++++ ARTICLE ++++

Implement PRIF Atomics

All AMOs are funneled down to one GASNet-EX remote atomic domain
for 64-bit integers to ensure AMO coherence.

New cross-language header file caffeine-internal.h ensures consistent operation
numbering between the Fortran and C code sides of Caffeine, and a static lookup
table is used to convert that operation number to the corresponding gex_OP_t value.

Fortran-side implementation of the PRIF subroutines is heavily macroized,
factoring the logic to ensure consistency across operations and variants.
This commit is a great example of why Fortran needs a standardized
preprocessor; thanks to function-like macros, the real working implementation
in src/caffeine/atomic_s.F90 is shorter than the unimplemented stubs it replaces!

Author: bonachea

src/caffeine/atomic_s.F90

@@ -1,122 +1,74 @@
 ! Copyright (c), The Regents of the University of California
 ! Terms of use are as specified in LICENSE.txt
+
+#include "assert_macros.h"
+#include "caffeine-internal.h"
+
 submodule(prif:prif_private_s) atomic_s
   ! DO NOT ADD USE STATEMENTS HERE
   ! All use statements belong in prif_private_s.F90
   implicit none
 
+  ! placeholder variables that simplify the macro logic below
+  integer(PRIF_ATOMIC_INT_KIND) :: dummyti
+  logical(PRIF_ATOMIC_LOGICAL_KIND) :: dummytl
+  integer(PRIF_ATOMIC_INT_KIND), parameter :: dummyvi = 0 
+  logical(PRIF_ATOMIC_LOGICAL_KIND), parameter :: dummyvl = .false. 
 contains
 
-  module procedure prif_atomic_add
-    call unimplemented("prif_atomic_add")
-  end procedure
-
-  module procedure prif_atomic_add_indirect
-    call unimplemented("prif_atomic_add_indirect")
-  end procedure
-
-  module procedure prif_atomic_and
-    call unimplemented("prif_atomic_and")
-  end procedure
-
-  module procedure prif_atomic_and_indirect
-    call unimplemented("prif_atomic_and_indirect")
-  end procedure
-
-  module procedure prif_atomic_or
-    call unimplemented("prif_atomic_or")
-  end procedure
-
-  module procedure prif_atomic_or_indirect
-    call unimplemented("prif_atomic_or_indirect")
-  end procedure
-
-  module procedure prif_atomic_xor
-    call unimplemented("prif_atomic_xor")
-  end procedure
-
-  module procedure prif_atomic_xor_indirect
-    call unimplemented("prif_atomic_xor_indirect")
-  end procedure
-
-  module procedure prif_atomic_cas_int
-    call unimplemented("prif_atomic_cas_int")
-  end procedure
-
-  module procedure prif_atomic_cas_int_indirect
-    call unimplemented("prif_atomic_cas_int_indirect")
-  end procedure
-
-  module procedure prif_atomic_cas_logical
-    call unimplemented("prif_atomic_cas_logical")

++++ TASK DATA ++++

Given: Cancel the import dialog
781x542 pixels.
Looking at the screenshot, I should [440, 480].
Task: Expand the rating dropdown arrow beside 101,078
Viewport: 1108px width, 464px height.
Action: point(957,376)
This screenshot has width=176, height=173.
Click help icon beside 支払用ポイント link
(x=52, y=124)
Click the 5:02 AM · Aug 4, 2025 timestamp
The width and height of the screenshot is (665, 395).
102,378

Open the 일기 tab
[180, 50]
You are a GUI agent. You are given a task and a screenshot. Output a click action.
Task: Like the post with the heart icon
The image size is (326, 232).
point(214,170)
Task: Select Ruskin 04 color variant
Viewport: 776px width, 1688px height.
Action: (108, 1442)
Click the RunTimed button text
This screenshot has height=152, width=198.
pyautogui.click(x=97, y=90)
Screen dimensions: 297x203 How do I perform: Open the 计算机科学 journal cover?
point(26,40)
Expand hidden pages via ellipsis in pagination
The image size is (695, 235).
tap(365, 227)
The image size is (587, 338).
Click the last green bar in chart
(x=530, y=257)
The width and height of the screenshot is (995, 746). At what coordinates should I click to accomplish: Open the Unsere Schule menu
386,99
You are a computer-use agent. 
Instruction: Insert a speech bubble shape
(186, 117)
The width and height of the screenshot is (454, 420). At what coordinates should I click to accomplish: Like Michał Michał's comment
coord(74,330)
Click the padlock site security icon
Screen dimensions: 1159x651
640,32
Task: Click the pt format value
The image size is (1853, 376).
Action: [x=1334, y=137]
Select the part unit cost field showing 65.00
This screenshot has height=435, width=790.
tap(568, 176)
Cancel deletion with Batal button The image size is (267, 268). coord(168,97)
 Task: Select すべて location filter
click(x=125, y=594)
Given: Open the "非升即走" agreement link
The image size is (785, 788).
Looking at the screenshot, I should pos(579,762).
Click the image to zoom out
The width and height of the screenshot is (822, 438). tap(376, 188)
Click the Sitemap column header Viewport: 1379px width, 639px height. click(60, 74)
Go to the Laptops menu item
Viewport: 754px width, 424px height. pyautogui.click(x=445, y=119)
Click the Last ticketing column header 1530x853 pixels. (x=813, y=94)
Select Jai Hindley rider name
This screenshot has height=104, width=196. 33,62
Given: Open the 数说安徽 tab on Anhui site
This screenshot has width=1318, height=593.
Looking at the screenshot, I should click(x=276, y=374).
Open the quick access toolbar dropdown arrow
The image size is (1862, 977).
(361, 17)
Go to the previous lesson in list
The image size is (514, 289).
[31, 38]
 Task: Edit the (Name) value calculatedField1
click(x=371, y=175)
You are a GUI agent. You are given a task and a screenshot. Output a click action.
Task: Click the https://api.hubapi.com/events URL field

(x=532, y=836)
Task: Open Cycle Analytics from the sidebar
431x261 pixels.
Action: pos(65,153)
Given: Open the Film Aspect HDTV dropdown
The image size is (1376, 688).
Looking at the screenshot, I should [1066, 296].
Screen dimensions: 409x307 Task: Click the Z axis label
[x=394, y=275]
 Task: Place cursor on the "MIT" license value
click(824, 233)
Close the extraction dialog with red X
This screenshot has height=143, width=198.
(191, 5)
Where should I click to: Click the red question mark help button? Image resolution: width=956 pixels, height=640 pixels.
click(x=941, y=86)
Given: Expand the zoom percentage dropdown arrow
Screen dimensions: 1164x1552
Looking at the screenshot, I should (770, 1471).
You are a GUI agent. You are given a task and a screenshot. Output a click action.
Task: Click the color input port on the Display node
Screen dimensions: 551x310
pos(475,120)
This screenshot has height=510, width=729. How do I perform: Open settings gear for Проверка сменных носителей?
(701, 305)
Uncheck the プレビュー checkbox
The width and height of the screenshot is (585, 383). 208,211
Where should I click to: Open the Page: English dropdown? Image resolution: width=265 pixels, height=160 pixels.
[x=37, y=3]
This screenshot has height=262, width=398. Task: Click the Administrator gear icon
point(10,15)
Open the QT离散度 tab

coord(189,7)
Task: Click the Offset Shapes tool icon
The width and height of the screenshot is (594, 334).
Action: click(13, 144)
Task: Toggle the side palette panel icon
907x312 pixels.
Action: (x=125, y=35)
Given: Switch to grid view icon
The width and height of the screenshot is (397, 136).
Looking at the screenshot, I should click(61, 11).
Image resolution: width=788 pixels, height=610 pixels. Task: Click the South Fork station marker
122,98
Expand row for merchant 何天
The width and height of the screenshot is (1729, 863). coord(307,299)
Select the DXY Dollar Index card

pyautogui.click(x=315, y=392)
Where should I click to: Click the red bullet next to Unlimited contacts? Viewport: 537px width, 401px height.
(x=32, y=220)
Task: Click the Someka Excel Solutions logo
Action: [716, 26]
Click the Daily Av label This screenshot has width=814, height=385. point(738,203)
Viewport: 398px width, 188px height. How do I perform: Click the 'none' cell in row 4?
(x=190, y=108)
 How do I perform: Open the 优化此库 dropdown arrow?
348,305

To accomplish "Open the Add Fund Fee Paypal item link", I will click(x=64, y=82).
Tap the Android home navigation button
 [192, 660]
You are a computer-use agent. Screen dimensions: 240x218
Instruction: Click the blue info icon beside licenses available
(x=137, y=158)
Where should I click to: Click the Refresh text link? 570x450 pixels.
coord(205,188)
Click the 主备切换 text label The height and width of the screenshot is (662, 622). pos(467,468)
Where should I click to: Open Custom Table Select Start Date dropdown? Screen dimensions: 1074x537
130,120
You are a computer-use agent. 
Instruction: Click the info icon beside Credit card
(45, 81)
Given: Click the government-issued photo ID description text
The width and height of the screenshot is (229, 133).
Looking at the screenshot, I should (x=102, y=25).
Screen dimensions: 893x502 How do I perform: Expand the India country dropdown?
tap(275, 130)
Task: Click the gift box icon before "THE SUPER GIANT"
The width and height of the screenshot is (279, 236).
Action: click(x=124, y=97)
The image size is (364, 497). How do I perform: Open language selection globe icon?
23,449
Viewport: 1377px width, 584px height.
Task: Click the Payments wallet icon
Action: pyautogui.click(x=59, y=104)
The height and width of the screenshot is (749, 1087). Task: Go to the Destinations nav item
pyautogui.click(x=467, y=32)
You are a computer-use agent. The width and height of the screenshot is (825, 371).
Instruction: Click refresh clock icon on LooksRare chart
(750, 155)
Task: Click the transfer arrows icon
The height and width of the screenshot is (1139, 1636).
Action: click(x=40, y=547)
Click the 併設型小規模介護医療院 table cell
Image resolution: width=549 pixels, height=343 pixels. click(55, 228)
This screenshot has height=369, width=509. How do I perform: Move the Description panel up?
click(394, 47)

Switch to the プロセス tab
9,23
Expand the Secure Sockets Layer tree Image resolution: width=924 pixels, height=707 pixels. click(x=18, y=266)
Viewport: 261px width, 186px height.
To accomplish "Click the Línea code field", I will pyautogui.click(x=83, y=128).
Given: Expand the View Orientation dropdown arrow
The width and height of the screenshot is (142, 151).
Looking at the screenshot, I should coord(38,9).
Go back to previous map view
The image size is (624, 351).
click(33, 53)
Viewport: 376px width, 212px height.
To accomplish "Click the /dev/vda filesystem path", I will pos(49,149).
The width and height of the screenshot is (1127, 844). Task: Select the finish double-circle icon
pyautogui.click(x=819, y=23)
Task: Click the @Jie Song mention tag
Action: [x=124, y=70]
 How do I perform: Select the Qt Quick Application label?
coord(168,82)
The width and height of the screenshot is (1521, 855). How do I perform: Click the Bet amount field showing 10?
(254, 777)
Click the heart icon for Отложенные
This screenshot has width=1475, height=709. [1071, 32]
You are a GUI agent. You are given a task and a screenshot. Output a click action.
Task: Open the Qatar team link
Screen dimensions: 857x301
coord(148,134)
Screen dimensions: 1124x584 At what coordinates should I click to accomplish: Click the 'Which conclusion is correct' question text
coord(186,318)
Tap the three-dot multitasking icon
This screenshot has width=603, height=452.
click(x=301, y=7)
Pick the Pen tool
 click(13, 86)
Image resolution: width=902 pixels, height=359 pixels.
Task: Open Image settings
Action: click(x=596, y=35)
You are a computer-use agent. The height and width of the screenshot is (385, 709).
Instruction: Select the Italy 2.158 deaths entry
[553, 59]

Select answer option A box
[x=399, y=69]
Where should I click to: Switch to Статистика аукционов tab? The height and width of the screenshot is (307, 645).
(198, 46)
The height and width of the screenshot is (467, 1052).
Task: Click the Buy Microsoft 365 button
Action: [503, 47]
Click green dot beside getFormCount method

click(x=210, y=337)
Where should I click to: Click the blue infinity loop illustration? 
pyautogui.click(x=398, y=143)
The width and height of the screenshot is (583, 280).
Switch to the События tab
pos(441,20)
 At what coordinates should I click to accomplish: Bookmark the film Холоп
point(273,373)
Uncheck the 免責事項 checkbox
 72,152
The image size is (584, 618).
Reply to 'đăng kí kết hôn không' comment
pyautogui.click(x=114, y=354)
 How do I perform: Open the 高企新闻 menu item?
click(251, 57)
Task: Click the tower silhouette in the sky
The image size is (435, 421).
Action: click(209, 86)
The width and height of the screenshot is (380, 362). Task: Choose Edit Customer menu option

++++

- [TO DO]:
• 1. In the rows, take the lines from the one holding "You are a computer-use agent. Screen" through the one holding "Click the 主备切换", inclusive. Substitute "Refresh button" for "Refresh text link" and give those lines back with nothing else altered.
• 2. Continue the PRIF atomics commit from where it stops.
The PRIF atomics commit and the rows are unrelated material.

- [TASK ANSWERS]:
• 1.
You are a computer-use agent. Screen dimensions: 240x218
Instruction: Click the blue info icon beside licenses available
(x=137, y=158)
Where should I click to: Click the Refresh button? 570x450 pixels.
coord(205,188)
Click the 主备切换 text label The height and width of the screenshot is (662, 622). pos(467,468)

• 2.
-  end procedure
-
-  module procedure prif_atomic_cas_logical_indirect
-    call unimplemented("prif_atomic_cas_logical_indirect")
-  end procedure
-
-  module procedure prif_atomic_fetch_add
-    call unimplemented("prif_atomic_fetch_add")
-  end procedure
-
-  module procedure prif_atomic_fetch_add_indirect
-    call unimplemented("prif_atomic_fetch_add_indirect")
-  end procedure
-
-  module procedure prif_atomic_fetch_and
-    call unimplemented("prif_atomic_fetch_and")
-  end procedure
-
-  module procedure prif_atomic_fetch_and_indirect
-    call unimplemented("prif_atomic_fetch_and_indirect")
-  end procedure
-
-  module procedure prif_atomic_fetch_or
-    call unimplemented("prif_atomic_fetch_or")
-  end procedure
-
-  module procedure prif_atomic_fetch_or_indirect
-    call unimplemented("prif_atomic_fetch_or_indirect")
-  end procedure
-
-  module procedure prif_atomic_fetch_xor
-    call unimplemented("prif_atomic_fetch_xor")
-  end procedure
-
-  module procedure prif_atomic_fetch_xor_indirect
-    call unimplemented("prif_atomic_fetch_xor_indirect")
-  end procedure
-
-  module procedure prif_atomic_define_int
-    call unimplemented("prif_atomic_define_int")
-  end procedure
-
-  module procedure prif_atomic_define_int_indirect
-    call unimplemented("prif_atomic_define_int_indirect")
-  end procedure
-
-  module procedure prif_atomic_define_logical
-    call unimplemented("prif_atomic_define_logical")
-  end procedure
-
-  module procedure prif_atomic_define_logical_indirect
-    call unimplemented("prif_atomic_define_logical_indirect")
-  end procedure
-
-  module procedure prif_atomic_ref_int
-    call unimplemented("prif_atomic_ref_int")
-  end procedure
-
-  module procedure prif_atomic_ref_int_indirect
-    call unimplemented("prif_atomic_ref_int_indirect")
-  end procedure
-
-  module procedure prif_atomic_ref_logical
-    call unimplemented("prif_atomic_ref_logical")
-  end procedure
-
-  module procedure prif_atomic_ref_logical_indirect
-    call unimplemented("prif_atomic_ref_logical_indirect")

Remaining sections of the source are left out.